Problem to work on:
Please return the records below exactly as they stand, with the pictures removed.

Screenshot grounding data:

○ ○ ○

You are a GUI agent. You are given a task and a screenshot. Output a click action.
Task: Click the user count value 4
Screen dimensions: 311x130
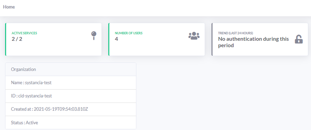point(117,39)
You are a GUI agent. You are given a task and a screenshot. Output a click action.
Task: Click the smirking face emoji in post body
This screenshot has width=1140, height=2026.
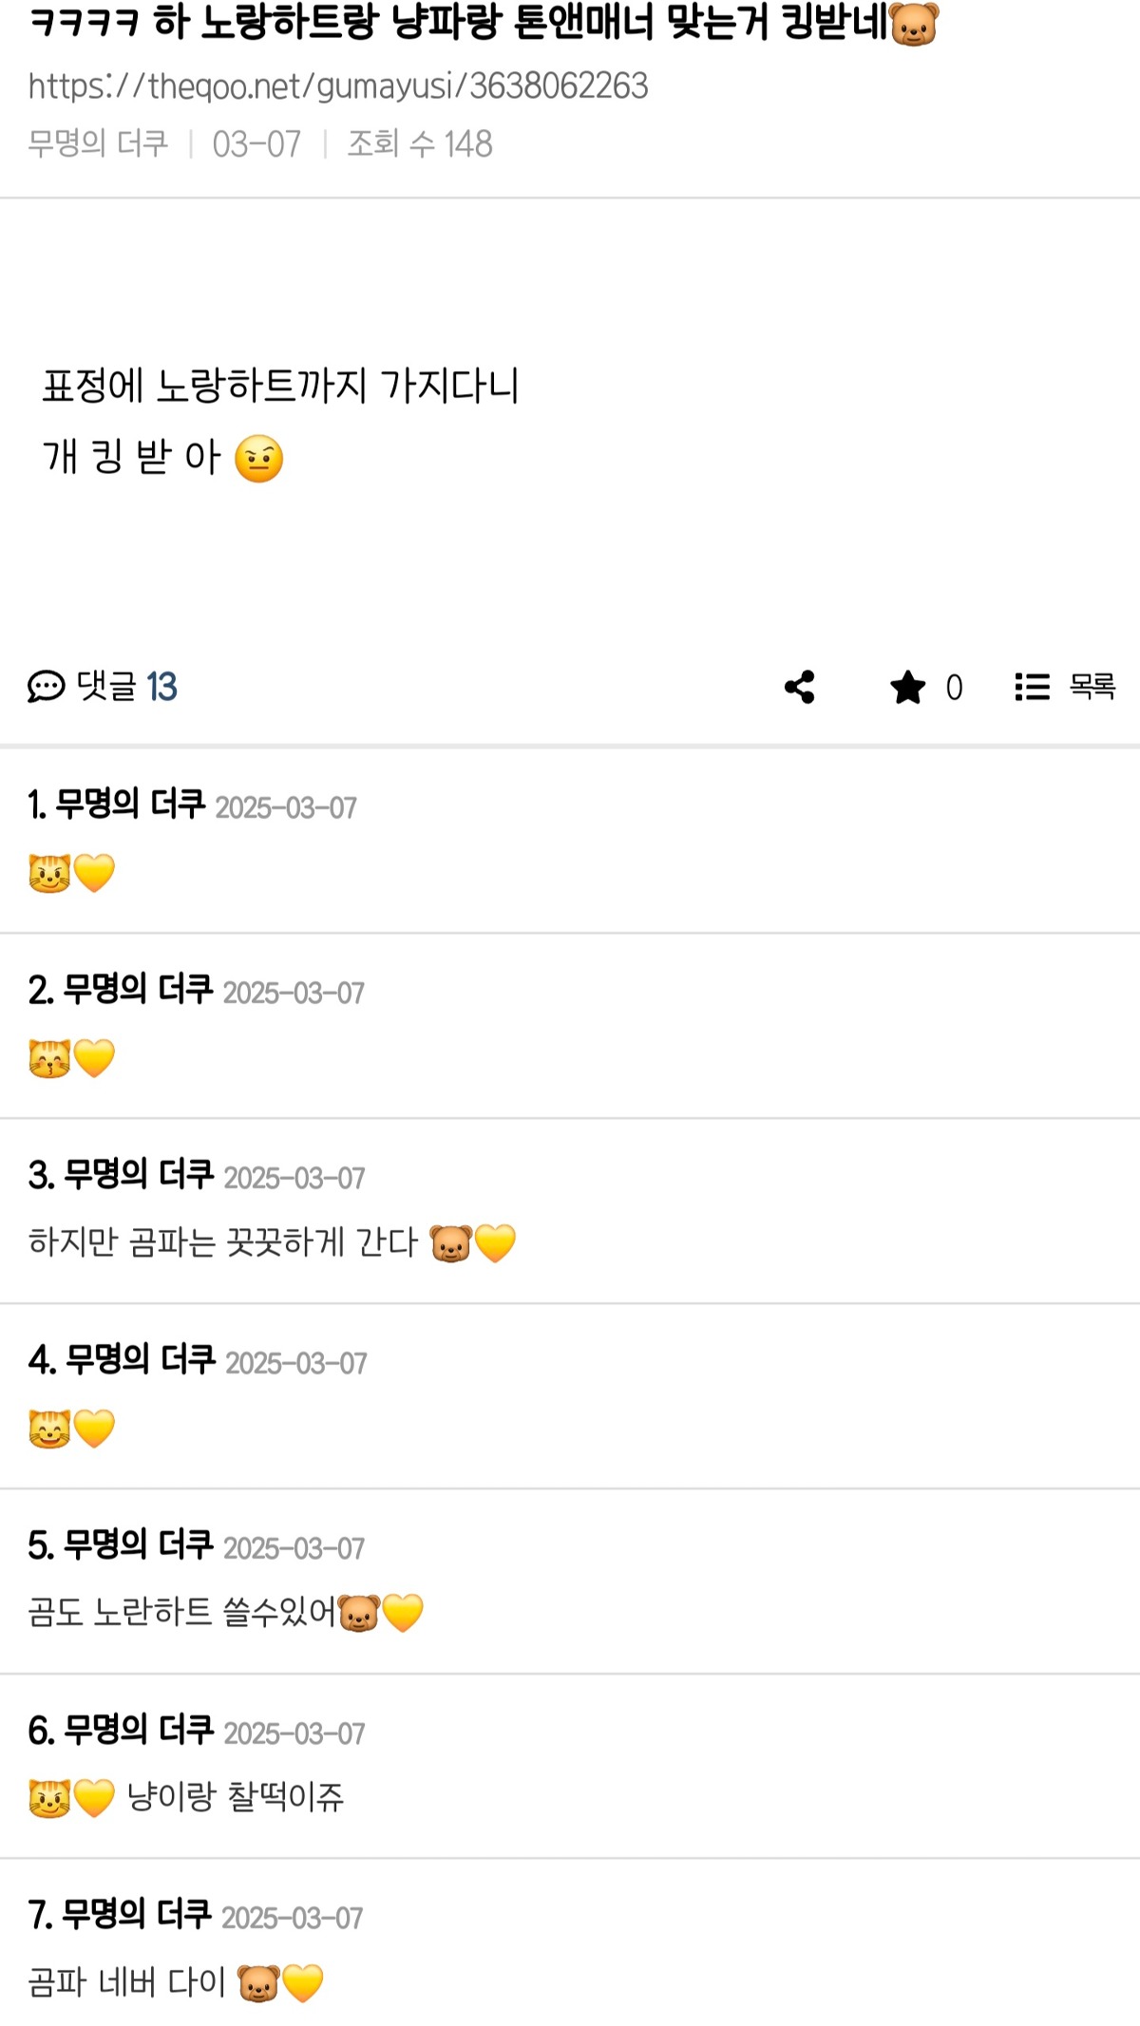click(258, 459)
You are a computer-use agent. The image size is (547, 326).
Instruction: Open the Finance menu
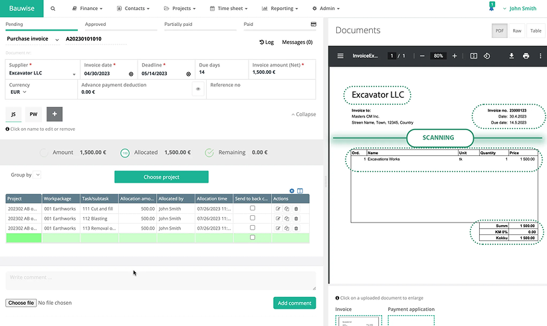pyautogui.click(x=87, y=9)
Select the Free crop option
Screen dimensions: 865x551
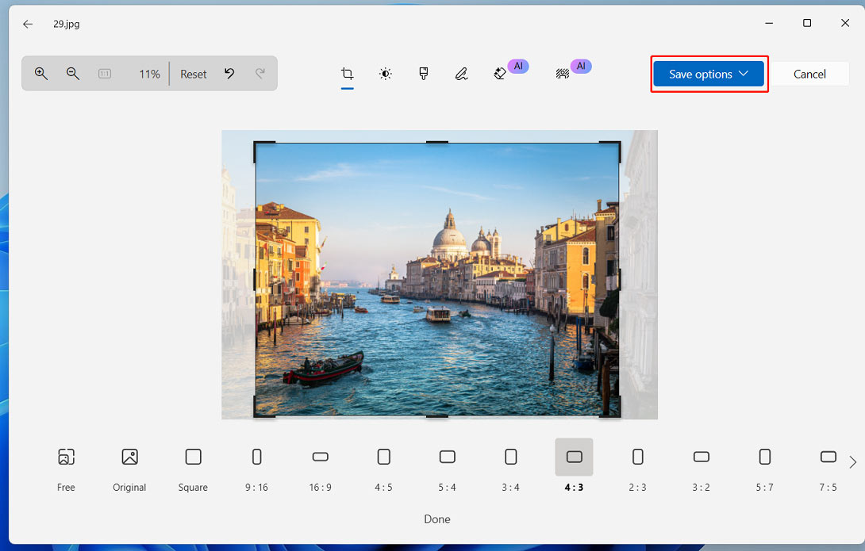tap(66, 457)
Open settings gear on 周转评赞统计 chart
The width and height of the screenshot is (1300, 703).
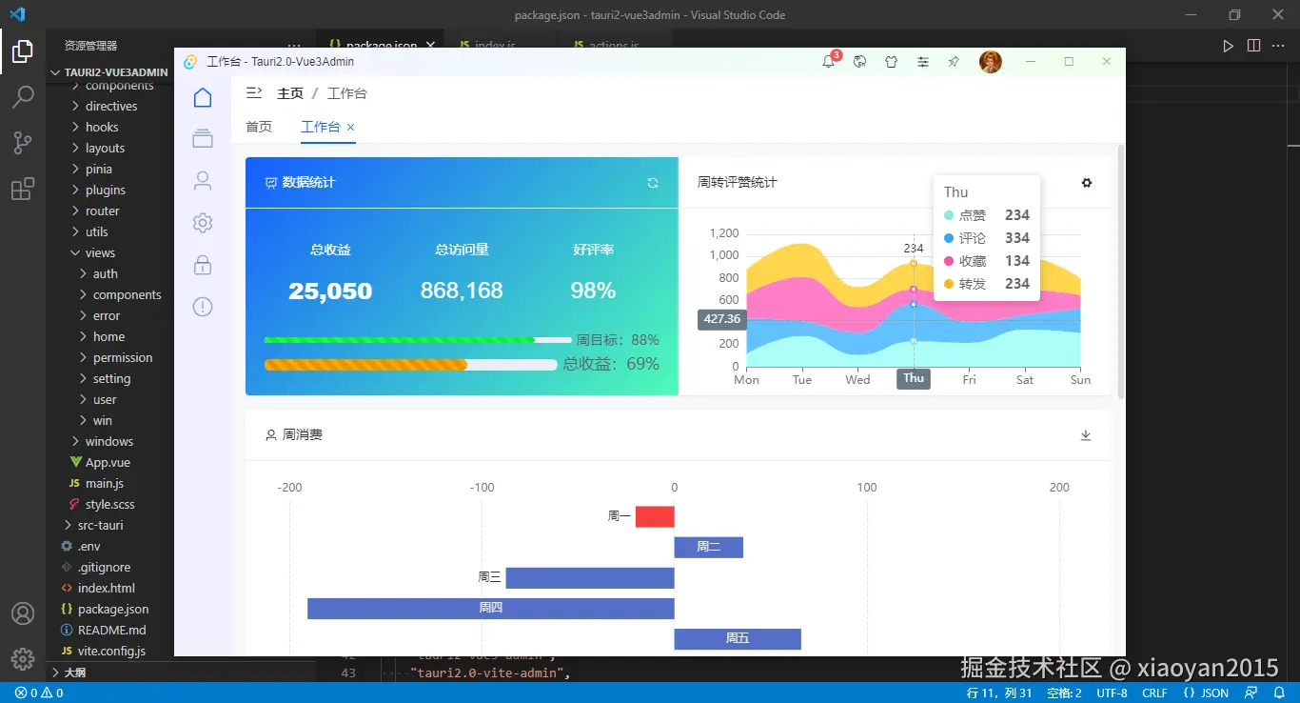point(1086,183)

○ ○ ○

Answer box:
You are a GUI agent. You are given a task and a screenshot. Output a click action.
Task: Click the user count value 4
Screen dimensions: 311x130
point(117,39)
You are a GUI agent. You are given a task and a screenshot. Output a click action.
Task: Click the smirking face emoji in post body
This screenshot has width=1140, height=2026.
click(258, 459)
You are a computer-use agent. The image size is (547, 326).
Instruction: Open the Finance menu
pyautogui.click(x=87, y=9)
Select the Free crop option
Screen dimensions: 865x551
tap(66, 457)
Open settings gear on 周转评赞统计 chart
The width and height of the screenshot is (1300, 703).
point(1086,183)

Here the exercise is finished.